The teenager has reportedly surrendered to police and confessed to the crime. Both mother and son are in police custody.
A similar case in the northern Indian state of Uttar Pradesh occurred in March, when a 17-year-old’s father beheaded her because of a relationship he did not approve of. Her father proceeded to carry her head to the local police station. Gruesome images of the scene were widely shared on social media.
To some, eloping and marrying outside of one’s caste or without the family’s approval is perceived as a major transgression of familial honour. Honour killings are grossly underreported in India, and local activists say the practice is rampant and mostly target women and girls. In 2019, India reported 24 honour killings.
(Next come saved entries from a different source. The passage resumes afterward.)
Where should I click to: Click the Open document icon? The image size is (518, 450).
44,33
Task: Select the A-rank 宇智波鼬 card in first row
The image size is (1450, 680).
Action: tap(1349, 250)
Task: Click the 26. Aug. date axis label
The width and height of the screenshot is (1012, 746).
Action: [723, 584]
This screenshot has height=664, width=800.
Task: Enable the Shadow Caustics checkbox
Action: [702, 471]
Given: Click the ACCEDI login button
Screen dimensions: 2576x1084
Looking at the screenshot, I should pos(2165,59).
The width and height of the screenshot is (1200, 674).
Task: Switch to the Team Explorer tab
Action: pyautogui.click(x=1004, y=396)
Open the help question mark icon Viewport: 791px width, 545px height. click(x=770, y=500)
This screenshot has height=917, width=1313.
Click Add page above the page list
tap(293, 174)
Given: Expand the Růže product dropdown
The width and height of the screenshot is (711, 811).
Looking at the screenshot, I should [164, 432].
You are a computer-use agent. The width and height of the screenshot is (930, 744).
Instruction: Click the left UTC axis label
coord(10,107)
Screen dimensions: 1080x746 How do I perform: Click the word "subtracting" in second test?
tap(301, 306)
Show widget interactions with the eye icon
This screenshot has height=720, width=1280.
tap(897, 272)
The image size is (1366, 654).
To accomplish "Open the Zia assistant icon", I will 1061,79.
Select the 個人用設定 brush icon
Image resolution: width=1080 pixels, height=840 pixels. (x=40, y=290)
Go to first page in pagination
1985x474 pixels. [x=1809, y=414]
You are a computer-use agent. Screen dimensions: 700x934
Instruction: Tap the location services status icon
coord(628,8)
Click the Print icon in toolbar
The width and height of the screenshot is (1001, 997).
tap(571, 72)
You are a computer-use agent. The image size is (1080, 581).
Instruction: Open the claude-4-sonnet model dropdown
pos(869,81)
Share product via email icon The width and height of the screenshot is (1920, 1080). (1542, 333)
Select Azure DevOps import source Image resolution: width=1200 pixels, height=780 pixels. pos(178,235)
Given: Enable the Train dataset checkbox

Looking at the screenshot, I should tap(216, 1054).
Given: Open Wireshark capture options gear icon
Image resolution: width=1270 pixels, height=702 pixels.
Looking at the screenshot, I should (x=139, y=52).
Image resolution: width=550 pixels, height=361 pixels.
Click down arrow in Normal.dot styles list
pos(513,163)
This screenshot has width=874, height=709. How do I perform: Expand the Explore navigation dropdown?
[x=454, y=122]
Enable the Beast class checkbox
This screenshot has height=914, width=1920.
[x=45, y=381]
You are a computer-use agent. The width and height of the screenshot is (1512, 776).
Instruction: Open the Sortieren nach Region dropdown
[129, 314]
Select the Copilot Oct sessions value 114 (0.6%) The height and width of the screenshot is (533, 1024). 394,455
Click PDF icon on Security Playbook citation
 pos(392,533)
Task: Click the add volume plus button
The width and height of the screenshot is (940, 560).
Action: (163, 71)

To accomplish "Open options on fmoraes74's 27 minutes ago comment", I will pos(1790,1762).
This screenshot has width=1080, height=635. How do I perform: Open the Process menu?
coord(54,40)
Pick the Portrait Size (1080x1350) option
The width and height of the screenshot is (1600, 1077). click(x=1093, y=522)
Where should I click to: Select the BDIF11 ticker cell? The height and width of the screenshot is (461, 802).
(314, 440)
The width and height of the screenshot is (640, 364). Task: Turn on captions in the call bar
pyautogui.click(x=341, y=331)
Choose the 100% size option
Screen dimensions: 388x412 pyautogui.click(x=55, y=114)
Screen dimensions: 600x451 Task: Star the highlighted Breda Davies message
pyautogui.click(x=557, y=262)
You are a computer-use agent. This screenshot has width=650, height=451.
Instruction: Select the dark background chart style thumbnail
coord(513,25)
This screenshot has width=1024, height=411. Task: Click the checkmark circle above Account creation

From 2014 to 2016, the Supreme Court reported around 288 cases of honour killings, while the local nonprofit Evidence reported 187 cases in the state of Tamil Nadu alone.
“These honor killings are based on very deeply rooted cultural beliefs that border on venturing off from reality,” said Hingorrany.
In some communities, such beliefs stagnate and, without the development of new belief systems, some people are led to act as Thore’s mother and brother did.
“Honour killings are linked with generational traumas,” Hingorrany added. “It runs in families for generations, where nobody is there to challenge the generational trauma and say, ‘Ok, I’m not going to do this.’”
Follow Rimal Farrukh on Twitter.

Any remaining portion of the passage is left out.